Data records.
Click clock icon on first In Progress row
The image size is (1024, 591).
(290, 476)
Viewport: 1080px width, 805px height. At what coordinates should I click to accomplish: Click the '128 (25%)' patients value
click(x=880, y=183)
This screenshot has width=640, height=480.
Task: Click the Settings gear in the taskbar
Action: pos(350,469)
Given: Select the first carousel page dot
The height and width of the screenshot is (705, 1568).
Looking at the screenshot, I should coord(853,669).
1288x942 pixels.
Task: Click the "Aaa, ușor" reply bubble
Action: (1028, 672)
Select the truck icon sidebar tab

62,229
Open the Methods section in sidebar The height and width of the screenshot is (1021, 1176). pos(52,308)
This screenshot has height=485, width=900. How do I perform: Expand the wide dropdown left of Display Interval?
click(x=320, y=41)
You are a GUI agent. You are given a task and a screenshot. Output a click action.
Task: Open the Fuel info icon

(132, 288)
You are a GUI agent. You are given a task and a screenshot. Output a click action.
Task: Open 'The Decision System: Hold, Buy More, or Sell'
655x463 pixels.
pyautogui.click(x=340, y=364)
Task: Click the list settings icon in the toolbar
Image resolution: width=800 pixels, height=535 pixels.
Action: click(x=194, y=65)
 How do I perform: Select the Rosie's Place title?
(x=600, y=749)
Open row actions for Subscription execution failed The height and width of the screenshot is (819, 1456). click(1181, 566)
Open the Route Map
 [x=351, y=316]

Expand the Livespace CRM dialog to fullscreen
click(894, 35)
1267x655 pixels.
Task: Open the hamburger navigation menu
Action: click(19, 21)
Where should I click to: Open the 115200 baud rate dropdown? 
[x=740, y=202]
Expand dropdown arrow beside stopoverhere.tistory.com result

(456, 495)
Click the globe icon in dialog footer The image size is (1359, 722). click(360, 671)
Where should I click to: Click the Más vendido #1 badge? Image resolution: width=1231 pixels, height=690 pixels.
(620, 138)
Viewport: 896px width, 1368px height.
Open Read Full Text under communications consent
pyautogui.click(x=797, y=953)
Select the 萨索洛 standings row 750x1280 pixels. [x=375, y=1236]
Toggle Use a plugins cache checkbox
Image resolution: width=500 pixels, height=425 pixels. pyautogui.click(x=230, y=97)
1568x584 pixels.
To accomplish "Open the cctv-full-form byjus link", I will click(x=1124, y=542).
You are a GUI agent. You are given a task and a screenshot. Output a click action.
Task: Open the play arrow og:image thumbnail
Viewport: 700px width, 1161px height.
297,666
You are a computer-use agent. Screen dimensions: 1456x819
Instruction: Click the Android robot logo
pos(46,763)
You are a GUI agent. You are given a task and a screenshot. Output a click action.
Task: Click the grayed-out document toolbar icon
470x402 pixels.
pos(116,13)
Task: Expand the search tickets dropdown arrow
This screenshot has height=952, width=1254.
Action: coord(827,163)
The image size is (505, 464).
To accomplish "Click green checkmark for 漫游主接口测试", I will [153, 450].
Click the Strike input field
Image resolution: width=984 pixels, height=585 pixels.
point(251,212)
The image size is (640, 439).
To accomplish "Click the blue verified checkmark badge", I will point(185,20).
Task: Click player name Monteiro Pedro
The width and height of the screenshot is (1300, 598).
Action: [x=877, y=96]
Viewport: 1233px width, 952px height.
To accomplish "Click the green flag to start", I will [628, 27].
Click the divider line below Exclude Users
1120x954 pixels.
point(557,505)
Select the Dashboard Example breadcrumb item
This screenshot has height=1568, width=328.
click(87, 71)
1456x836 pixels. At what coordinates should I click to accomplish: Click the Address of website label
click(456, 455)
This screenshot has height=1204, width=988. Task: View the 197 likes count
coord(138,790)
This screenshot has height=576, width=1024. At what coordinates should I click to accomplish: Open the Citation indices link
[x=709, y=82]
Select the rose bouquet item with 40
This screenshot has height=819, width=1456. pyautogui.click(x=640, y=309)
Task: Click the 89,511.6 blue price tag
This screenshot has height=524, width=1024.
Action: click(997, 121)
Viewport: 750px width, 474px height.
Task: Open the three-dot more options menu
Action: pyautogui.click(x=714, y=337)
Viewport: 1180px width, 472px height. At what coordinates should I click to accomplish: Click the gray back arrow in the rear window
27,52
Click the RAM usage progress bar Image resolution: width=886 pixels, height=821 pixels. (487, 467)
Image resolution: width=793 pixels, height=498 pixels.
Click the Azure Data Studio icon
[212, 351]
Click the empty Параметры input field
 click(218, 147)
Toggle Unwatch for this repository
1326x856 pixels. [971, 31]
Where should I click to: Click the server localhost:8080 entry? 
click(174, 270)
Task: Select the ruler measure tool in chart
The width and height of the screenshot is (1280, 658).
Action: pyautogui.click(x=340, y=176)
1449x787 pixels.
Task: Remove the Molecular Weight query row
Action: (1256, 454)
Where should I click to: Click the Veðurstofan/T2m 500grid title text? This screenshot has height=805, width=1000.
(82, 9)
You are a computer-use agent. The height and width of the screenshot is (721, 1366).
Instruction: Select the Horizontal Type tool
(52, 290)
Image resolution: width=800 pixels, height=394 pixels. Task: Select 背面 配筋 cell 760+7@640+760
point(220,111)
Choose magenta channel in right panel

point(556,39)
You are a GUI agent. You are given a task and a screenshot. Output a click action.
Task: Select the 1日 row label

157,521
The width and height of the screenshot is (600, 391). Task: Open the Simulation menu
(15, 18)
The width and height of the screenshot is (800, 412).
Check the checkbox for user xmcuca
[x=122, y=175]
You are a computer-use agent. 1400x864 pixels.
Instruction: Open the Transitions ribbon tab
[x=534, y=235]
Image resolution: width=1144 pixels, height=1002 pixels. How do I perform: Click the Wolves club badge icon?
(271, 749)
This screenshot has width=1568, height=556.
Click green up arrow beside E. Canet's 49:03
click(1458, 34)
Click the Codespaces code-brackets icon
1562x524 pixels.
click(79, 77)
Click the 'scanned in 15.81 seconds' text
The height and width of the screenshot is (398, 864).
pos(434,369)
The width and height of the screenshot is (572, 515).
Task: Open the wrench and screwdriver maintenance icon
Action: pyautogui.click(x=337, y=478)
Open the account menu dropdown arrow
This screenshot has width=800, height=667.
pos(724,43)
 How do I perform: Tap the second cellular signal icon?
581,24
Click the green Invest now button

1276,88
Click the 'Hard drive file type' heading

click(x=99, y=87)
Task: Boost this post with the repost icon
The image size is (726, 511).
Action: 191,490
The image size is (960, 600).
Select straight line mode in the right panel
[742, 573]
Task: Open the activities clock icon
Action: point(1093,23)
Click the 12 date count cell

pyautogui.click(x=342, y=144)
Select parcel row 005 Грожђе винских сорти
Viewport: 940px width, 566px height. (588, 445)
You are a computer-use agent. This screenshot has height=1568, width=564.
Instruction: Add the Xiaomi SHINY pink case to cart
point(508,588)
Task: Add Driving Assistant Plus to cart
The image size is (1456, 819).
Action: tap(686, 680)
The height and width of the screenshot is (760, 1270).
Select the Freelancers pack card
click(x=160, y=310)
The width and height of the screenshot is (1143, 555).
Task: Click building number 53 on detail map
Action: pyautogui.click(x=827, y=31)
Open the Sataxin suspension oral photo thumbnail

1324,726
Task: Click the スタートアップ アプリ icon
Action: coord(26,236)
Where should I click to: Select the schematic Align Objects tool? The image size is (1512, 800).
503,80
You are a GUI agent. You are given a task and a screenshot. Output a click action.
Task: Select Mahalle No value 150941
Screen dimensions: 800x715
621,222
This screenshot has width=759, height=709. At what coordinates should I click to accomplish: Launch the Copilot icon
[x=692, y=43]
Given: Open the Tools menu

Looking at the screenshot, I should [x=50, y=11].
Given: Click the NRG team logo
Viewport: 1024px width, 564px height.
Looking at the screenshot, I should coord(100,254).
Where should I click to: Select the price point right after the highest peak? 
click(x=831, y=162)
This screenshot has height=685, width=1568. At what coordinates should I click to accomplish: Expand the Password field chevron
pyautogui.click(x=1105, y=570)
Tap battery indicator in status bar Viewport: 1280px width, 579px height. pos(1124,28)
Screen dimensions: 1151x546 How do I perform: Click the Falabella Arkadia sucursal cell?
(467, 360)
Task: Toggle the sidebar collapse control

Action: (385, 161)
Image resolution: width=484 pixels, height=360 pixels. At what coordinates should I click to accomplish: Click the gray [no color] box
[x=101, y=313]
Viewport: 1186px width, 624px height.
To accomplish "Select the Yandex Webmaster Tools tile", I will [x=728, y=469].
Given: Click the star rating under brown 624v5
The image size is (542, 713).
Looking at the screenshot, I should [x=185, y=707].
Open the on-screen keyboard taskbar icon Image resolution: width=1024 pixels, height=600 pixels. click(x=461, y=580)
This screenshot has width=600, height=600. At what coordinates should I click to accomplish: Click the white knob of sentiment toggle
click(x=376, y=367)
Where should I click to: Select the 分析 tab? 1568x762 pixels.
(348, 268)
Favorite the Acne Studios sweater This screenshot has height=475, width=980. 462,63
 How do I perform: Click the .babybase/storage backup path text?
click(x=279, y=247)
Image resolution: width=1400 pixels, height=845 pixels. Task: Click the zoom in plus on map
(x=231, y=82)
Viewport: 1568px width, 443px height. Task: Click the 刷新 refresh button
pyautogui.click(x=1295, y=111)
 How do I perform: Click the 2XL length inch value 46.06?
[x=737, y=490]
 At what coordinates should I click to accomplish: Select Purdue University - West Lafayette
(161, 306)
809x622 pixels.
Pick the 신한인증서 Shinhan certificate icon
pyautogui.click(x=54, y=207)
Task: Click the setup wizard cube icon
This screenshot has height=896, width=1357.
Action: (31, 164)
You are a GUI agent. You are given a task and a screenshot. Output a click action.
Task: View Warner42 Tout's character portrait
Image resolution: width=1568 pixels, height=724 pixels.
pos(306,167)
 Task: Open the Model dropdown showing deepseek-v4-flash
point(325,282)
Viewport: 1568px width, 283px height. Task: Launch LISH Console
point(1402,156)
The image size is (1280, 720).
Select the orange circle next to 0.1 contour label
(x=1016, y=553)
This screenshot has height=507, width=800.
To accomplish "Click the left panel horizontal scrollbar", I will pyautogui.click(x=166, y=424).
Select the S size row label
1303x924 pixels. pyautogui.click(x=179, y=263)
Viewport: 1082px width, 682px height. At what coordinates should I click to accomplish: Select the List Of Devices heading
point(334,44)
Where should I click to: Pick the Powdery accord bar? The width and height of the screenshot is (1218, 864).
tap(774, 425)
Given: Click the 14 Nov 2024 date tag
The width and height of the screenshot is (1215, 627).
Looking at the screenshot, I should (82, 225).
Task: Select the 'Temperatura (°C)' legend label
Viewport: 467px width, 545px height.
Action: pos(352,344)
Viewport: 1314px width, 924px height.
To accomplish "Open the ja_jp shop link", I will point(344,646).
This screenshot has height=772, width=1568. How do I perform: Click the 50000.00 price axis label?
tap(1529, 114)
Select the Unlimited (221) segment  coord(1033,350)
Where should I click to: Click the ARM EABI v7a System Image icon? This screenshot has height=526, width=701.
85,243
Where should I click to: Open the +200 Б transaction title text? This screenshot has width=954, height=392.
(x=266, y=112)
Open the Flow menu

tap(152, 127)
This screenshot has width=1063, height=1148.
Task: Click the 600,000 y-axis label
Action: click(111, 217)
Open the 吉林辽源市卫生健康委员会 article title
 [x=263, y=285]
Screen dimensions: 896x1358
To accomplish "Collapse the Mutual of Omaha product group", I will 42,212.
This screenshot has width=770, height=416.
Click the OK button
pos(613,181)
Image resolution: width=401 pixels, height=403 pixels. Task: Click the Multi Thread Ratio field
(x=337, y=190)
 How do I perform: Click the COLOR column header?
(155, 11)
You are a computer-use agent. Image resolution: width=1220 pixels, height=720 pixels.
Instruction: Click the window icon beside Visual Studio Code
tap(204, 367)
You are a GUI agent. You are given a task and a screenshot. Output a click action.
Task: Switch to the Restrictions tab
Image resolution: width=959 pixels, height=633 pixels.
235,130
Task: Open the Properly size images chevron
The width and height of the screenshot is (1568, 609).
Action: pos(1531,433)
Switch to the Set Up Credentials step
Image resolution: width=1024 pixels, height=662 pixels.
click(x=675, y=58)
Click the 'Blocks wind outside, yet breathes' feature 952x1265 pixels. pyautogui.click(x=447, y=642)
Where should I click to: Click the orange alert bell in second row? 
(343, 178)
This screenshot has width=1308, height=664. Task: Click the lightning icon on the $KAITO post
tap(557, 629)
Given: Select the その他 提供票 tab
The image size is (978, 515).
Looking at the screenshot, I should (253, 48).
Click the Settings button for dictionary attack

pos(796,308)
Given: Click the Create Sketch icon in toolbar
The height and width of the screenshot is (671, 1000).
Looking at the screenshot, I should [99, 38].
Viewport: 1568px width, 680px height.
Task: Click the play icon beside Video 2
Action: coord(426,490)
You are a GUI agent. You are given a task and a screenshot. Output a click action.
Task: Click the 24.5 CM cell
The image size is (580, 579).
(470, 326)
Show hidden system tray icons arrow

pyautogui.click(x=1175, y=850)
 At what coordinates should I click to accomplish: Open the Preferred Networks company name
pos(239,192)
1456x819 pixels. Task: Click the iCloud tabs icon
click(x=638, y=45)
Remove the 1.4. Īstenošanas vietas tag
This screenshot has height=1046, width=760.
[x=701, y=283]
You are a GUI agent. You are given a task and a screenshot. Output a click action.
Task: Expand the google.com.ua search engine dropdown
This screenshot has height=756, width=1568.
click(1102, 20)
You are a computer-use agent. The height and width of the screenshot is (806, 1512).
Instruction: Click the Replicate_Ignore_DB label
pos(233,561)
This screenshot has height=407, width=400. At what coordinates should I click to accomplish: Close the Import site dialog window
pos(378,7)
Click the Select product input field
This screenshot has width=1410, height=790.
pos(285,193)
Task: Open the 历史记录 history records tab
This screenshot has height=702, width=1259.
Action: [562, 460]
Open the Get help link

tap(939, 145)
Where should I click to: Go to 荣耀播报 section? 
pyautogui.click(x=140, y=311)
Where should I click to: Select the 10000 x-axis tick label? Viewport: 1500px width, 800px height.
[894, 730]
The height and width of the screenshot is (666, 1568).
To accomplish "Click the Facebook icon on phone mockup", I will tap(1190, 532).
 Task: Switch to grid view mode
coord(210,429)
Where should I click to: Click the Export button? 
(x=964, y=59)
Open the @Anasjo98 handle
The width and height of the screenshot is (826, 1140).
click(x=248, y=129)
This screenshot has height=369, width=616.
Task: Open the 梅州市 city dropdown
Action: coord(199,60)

Problem statement.
Track down all lines above with the string "toolbar" and copy them.

Response to this task.
Task: Click the list settings icon in the toolbar
Task: Click the grayed-out document toolbar icon
Given: Click the Create Sketch icon in toolbar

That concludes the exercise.